According To The Constitution, An Impeachable Offense Is Anything Congress Decides It To Be.
By David Todd McCarty | Monday, September 30, 2019
The term high crimes and misdemeanors is often misinterpreted in relation to our current understanding of our criminal justice system. The term was first used in 1386 in England in the impeachment of the King’s Chancellor, Michael de la Pole, 1st Earl of Suffolk for failing to follow the advice of a committee regarding improvement of the kingdom. The charge of high crimes and misdemeanors covered allegations of misconduct by officials, such as dishonesty, negligence, perjury of oath, abuse of authority, bribery, intimidation, misuse of public funds or assets, failure to supervise, dereliction of duty, unbecoming conduct, refusal to obey a lawful order, chronic intoxication, including such offenses as tax evasion. High refers to the office and not the severity of the crime.
On January 16, 1999, Lindsey Graham stood on the floor of the United States Senate and said, “You don’t even have to be convicted of a crime to lose your job in this constitutional republic if this body determines that your conduct as a public official is clearly out of bounds in your role,” the politician said. “Impeachment is not about punishment. Impeachment is about cleansing the office. Impeachment is about restoring honor and integrity to the office.”
Section Four of Article II of the Constitution also allows for involuntary removal from office. The president, vice president, Cabinet secretaries, and other executive officers, as well as judges, may be impeached by the House of Representatives and tried in the Senate.
Any official convicted by the Senate is immediately removed from office. The Senate may also choose to bar the removed official from holding any federal office in the future. No other punishments may be inflicted pursuant to the impeachment proceeding, but the convicted party remains liable to trial and punishment in the courts for civil and criminal charges.

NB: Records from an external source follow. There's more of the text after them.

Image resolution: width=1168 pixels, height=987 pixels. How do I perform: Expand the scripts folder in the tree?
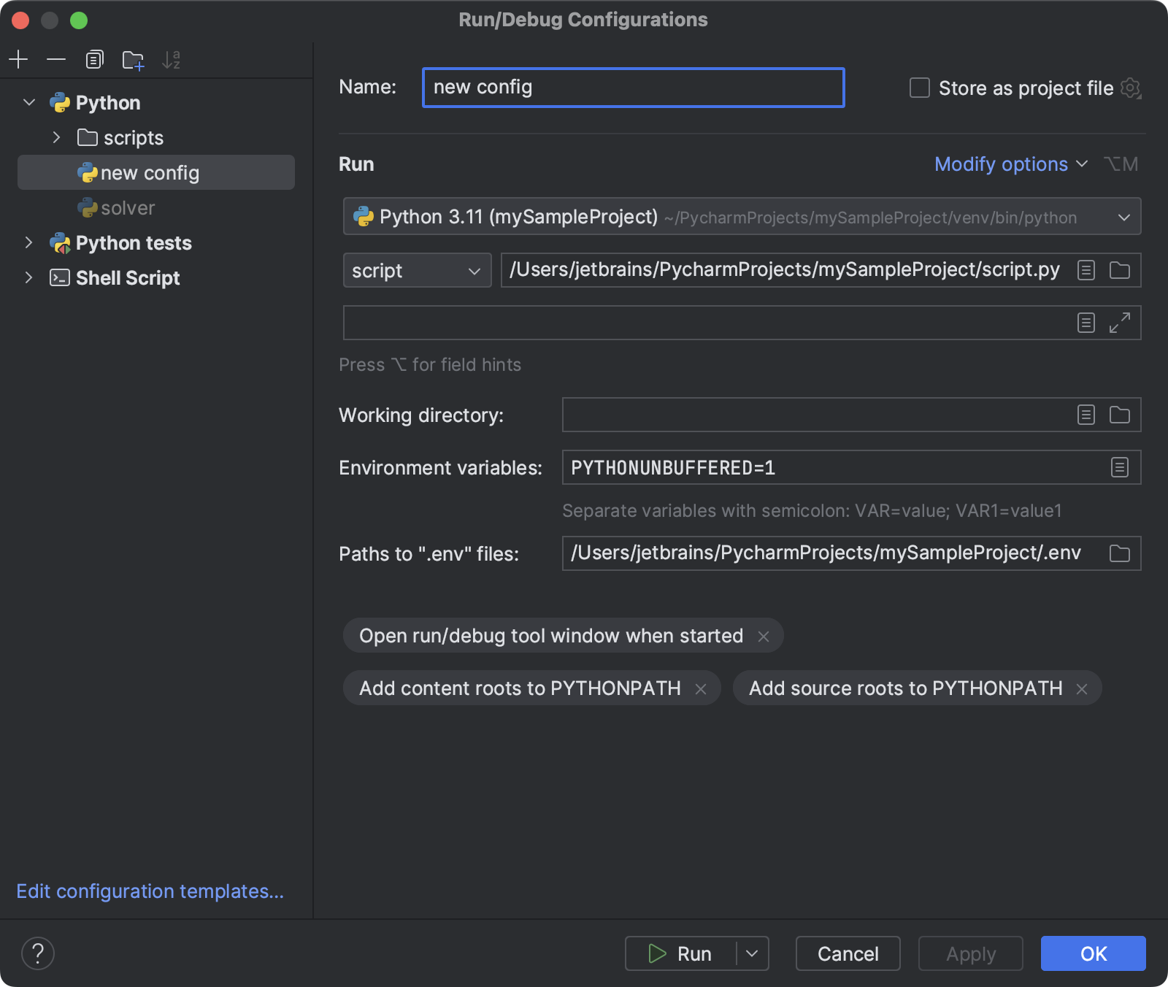(57, 137)
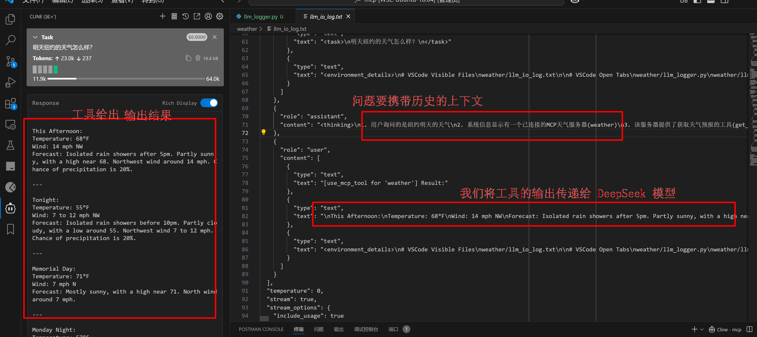Viewport: 757px width, 337px height.
Task: Click the lightbulb code action on line 72
Action: 263,132
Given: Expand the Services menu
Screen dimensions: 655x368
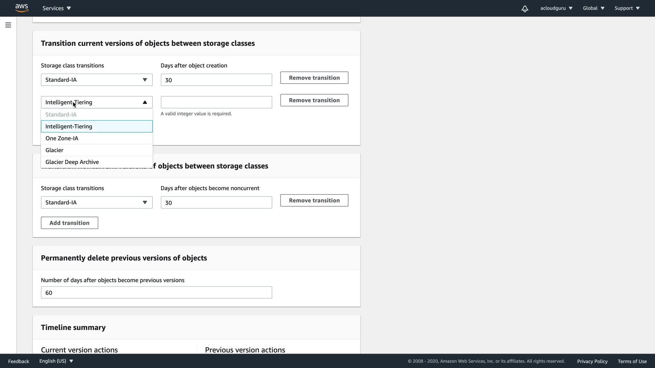Looking at the screenshot, I should click(57, 8).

We don’t need any more investigation to know that Donald Trump is supremely unfit for the office he holds, but we have an obligation to see how far the corruption goes within his administration. The Republicans who have provided the President with the political cover needed to operate outside the law will be forced to come to terms with their malfeasance. The main purpose of impeachment should not necessarily be to remove Donald Trump from office, but to shine a bright light on the egregious actions of this administration and all those who aided and abetted them.